§ EXCERPTED TEXT:
--- START ---

Biblical Archaeology Review 35:4, July/August September/October 2009
Issue 200

How BAR Was Born

A reason to return to Jerusalem

By Hershel Shanks

In 1972 Hershel Shanks took a sabbatical from his legal practice in Washington, D.C. He and his family went to Jerusalem for a year. Once there, the Shanks family became part of a network of friends and colleagues who comprised some of the archaeological luminaries in the Holy Land at the time. That year proved to be the catalyst for the creation of the Biblical Archaeology Society (BAS) and its flagship publication, Biblical Archaeology Review. Hershel reflects below on the birth, evolution and legacy of BAR.

I spent 1972–1973 with my wife and two daughters living in Israel. Julia (or Yael, as she was called for that year) was three and Elizabeth (or Elisheva) was six. Every Shabbat my wife Judith (Yehudit), the kids and I would take a tiyyul, or outing, to explore an archaeological site.

--- END ---

§ TASK SET:
**A.** According to the article on how BAR was born, what did the Shanks family do every Shabbat during their year in Israel?
**B.** Pick up the article on how BAR was born after its final sentence and keep writing.
These rows have nothing to do with the article on how BAR was born.

Dataset entries:
--- START ---

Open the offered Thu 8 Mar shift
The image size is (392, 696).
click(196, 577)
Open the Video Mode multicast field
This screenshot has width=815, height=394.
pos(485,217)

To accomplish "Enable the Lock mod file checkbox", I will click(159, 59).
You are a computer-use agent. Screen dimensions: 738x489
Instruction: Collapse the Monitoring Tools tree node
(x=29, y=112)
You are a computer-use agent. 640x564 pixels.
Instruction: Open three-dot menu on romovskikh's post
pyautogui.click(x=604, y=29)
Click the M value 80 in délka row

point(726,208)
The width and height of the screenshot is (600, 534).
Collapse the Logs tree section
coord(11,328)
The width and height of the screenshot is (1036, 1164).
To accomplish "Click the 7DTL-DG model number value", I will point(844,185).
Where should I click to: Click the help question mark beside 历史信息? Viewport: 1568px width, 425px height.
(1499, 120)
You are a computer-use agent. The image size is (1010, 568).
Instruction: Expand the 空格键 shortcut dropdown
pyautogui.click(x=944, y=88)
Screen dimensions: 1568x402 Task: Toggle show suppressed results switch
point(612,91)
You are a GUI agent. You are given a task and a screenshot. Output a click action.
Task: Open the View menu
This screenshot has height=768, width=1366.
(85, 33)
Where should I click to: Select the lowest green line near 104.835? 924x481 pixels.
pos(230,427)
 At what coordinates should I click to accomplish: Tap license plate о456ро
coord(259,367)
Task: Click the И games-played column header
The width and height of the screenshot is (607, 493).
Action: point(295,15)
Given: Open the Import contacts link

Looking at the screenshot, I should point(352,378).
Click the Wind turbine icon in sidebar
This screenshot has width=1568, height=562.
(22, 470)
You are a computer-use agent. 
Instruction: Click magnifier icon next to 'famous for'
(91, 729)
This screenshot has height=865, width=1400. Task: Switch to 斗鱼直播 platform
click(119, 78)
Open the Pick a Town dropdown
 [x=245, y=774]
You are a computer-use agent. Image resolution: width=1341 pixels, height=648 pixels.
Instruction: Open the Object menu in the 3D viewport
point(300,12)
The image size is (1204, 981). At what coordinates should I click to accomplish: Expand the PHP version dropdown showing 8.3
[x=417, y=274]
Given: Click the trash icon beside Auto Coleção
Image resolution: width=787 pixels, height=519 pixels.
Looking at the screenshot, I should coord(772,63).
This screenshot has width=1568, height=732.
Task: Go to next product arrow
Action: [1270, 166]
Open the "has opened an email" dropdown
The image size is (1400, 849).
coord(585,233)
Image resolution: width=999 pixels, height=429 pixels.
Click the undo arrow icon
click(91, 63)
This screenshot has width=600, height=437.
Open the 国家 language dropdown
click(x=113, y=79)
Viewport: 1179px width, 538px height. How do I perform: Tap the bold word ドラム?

--- END ---

§ ANSWERS TO THE EXERCISE:
**A.** They went on an outing, a tiyyul, to explore an archaeological site.

**B.**
By the time we got around to exploring Hazor, the whole family was expert in picking up sherds, the ever-present fragments of pottery at archaeological sites, and deciding whether it was a “diagnostic” sherd—a rim, base or handle—or just a plain body sherd. Before we ascended the tell, we visited the little Hazor museum at the nearby kibbutz. The museum displayed a case of these diagnostic sherds, including handles that had been impressed with seals. Pointing to one of those handles, I told the kids, “See? That’s the kind of thing we want.”